The rule of sum states that if there are **X** amount of ways to pick an element from **A** and **Y** amount of ways to pick an element from **B**, then **X** plus **Y** will be the number of ways to pick one element that can belong to either group **A** or **B**.

**Permutations with repetition:**

If **N** objects out **N1** objects are type **1**, **N2** objects are of type **2**, … **Nk** objects are of type **k**, then the number of ways to arrange these **N** objects are given by: **N!/(N1!N2!…Nk!)**

**Combinations with reptition:**

If there are **N** elements which we want to pick **K** elements out of and we are allowed to choose one element multiple times, then the number of ways to pick an element out is given by:

**C(N+K-1,K) = (N + K – 1)! / (K)!(N – 1)!**

Using these rules, you can try out the combination calculator method on paper.

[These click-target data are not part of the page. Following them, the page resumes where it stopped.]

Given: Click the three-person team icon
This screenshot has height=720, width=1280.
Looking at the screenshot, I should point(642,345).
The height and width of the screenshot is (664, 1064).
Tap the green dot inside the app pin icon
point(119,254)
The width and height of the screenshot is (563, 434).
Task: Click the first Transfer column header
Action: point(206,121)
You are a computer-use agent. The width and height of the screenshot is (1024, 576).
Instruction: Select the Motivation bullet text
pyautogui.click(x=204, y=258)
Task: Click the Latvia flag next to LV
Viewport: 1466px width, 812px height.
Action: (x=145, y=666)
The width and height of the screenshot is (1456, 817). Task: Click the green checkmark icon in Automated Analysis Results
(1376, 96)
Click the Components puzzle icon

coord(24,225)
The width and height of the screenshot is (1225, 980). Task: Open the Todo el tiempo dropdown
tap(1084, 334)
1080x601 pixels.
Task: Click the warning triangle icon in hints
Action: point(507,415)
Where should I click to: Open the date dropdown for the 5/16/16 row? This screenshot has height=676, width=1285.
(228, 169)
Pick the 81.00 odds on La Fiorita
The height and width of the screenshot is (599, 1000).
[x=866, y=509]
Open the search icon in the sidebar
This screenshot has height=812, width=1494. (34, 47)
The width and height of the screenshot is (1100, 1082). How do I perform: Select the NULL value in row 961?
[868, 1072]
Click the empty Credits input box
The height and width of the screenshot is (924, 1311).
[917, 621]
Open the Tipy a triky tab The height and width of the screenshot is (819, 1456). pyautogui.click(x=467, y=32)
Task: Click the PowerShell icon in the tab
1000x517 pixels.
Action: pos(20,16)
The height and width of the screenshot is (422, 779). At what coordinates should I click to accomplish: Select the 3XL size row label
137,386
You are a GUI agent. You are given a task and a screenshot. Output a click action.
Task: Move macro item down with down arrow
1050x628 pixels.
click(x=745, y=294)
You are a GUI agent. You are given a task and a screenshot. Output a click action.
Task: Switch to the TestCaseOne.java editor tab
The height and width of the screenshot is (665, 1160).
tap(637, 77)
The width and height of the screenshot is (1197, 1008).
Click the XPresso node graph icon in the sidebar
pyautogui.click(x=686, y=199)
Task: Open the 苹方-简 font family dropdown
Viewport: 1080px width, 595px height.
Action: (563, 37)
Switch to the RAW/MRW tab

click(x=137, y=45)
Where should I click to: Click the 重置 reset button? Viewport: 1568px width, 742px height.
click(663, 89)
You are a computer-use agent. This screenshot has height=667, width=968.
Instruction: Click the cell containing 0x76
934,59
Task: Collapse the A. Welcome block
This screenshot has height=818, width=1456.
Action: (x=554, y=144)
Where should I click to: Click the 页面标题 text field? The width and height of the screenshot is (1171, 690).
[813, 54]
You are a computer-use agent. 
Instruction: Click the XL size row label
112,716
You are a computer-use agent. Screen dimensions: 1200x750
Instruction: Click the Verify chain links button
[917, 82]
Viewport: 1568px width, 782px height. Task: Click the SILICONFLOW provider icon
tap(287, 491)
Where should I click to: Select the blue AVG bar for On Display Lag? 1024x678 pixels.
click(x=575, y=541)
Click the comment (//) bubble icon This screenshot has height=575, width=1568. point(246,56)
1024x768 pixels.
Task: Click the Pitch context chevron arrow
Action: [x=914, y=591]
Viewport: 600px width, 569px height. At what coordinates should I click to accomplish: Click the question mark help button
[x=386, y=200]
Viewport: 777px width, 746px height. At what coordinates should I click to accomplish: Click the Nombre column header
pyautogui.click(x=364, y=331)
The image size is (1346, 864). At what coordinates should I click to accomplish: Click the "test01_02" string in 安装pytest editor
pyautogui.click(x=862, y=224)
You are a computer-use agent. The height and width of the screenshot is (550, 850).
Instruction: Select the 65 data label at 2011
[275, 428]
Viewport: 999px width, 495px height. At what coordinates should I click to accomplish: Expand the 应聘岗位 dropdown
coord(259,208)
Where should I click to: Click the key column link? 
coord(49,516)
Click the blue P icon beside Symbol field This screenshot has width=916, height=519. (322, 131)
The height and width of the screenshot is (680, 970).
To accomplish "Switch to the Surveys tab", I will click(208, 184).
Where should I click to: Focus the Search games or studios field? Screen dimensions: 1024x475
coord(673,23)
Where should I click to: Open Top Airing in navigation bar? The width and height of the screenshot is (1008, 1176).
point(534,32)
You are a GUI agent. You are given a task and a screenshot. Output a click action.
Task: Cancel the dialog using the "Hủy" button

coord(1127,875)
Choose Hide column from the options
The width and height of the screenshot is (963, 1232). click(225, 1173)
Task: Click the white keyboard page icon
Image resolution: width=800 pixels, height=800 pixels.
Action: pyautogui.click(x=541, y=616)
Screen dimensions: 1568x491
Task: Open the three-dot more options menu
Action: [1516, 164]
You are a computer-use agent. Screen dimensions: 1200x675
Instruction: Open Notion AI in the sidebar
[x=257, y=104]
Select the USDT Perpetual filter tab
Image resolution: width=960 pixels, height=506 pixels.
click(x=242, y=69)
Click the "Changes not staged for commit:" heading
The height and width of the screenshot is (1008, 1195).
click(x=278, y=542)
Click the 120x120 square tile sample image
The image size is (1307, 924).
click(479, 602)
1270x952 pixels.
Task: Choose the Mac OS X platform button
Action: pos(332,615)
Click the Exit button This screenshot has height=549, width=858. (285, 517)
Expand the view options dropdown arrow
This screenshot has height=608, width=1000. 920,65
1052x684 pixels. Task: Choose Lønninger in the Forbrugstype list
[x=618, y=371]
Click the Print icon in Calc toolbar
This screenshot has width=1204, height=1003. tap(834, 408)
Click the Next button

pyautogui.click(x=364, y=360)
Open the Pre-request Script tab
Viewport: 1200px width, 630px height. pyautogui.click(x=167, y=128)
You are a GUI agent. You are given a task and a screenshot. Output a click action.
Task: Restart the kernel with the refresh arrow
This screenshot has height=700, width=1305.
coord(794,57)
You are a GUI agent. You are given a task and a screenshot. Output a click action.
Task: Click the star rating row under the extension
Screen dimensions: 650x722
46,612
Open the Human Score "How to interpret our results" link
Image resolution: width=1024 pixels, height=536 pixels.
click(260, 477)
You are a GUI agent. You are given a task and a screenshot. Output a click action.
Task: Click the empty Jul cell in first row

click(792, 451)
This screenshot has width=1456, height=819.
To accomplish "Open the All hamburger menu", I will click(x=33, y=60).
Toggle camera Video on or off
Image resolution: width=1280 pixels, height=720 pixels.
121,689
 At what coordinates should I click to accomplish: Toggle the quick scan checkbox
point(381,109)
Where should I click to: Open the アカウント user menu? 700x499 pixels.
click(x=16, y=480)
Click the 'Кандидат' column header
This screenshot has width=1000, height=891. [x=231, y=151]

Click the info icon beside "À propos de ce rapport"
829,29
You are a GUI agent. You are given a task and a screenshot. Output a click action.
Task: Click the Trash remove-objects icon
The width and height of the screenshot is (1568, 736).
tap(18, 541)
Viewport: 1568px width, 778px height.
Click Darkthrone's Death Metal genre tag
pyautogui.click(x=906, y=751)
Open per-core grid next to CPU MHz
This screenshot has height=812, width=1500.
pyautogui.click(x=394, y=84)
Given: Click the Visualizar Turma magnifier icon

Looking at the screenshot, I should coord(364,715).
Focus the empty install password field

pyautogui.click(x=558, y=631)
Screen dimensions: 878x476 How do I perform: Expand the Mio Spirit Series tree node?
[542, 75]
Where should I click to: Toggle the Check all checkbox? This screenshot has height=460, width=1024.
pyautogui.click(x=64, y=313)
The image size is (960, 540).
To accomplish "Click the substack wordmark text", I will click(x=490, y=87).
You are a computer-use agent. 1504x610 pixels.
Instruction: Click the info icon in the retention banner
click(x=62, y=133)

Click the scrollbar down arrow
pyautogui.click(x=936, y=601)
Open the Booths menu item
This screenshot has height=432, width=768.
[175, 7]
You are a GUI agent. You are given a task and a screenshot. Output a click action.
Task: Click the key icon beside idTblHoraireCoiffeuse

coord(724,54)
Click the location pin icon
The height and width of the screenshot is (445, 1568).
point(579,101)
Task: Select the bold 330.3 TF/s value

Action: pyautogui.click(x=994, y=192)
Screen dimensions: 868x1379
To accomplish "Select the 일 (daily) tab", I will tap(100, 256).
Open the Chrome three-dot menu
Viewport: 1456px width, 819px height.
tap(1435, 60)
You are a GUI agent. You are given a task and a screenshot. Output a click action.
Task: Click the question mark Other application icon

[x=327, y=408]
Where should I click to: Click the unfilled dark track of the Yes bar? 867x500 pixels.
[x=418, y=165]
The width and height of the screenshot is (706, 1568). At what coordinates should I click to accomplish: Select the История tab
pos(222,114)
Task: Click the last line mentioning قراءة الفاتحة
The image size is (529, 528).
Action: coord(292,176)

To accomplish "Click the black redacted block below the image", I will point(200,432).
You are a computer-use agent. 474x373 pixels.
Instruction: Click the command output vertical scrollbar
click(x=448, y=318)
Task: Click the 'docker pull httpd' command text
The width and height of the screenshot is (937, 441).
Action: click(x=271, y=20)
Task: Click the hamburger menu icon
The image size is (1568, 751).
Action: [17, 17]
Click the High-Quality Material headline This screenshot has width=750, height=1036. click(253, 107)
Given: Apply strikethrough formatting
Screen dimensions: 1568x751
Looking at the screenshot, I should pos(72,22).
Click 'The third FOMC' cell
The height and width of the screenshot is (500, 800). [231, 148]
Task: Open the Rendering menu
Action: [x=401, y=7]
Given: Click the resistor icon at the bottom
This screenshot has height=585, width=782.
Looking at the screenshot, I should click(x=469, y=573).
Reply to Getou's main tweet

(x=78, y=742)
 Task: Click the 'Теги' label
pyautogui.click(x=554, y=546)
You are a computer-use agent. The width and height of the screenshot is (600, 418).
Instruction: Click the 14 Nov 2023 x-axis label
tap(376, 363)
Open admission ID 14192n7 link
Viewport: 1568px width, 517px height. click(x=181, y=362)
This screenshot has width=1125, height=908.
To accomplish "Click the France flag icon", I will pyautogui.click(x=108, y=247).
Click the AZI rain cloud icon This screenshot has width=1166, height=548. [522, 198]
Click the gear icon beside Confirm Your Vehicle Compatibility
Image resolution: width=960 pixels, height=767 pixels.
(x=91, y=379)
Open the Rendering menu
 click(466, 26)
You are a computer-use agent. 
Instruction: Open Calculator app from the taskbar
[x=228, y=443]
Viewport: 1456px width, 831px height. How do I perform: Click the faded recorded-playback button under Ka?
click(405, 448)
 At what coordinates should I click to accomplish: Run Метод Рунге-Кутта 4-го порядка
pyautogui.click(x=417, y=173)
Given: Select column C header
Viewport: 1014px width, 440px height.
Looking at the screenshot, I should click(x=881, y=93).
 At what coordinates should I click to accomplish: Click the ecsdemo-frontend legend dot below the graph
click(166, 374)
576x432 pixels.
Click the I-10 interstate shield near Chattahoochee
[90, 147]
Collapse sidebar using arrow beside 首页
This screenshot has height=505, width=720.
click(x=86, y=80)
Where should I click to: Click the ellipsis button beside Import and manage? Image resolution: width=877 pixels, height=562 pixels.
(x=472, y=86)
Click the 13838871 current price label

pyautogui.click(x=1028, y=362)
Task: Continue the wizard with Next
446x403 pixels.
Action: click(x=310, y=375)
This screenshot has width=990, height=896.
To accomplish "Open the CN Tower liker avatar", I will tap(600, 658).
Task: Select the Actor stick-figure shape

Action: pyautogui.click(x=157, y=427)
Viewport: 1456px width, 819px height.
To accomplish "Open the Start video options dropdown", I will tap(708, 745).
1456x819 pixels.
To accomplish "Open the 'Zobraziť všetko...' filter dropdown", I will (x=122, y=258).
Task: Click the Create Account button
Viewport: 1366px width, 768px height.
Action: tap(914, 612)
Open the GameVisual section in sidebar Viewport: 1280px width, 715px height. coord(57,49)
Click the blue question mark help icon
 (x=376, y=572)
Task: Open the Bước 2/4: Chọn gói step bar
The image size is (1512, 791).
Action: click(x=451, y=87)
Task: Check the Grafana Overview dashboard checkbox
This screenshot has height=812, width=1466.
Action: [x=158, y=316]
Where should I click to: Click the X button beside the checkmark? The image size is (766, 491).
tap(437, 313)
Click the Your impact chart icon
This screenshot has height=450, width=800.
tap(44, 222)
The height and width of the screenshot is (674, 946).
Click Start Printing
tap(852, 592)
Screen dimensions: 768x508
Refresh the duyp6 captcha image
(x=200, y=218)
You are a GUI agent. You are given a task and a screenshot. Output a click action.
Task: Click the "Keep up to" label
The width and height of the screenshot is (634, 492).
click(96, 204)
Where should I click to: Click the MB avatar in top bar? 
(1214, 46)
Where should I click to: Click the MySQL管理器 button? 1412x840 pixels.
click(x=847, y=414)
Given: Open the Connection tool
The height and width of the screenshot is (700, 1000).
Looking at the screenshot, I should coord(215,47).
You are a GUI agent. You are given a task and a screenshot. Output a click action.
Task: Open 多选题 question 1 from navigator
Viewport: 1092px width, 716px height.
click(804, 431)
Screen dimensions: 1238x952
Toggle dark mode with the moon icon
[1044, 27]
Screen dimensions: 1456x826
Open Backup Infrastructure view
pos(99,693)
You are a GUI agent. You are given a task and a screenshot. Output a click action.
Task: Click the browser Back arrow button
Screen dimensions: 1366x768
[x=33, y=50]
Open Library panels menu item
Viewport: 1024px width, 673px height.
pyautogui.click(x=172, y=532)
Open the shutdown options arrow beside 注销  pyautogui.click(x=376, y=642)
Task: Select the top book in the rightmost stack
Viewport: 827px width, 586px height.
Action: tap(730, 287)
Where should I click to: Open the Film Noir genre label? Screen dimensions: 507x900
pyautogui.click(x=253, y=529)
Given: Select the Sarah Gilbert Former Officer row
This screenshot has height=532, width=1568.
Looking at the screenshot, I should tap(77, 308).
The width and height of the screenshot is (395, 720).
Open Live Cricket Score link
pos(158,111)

## Who Created Combinatorics?

Basic concepts around combination and enumerative results have been found in ancient history. Many have been attributed with the creation of pieces of what now makes up combinatorics, but MIT states Gian-Carlo Rota as the founding father of modern enumerative combinatorics. They accredit him with transforming the methods from a bag of tricks into a deep subject. Also of note, Paul Erdos is often accredited with developing much of modern combinatorics with his studies into number theory and graph theory.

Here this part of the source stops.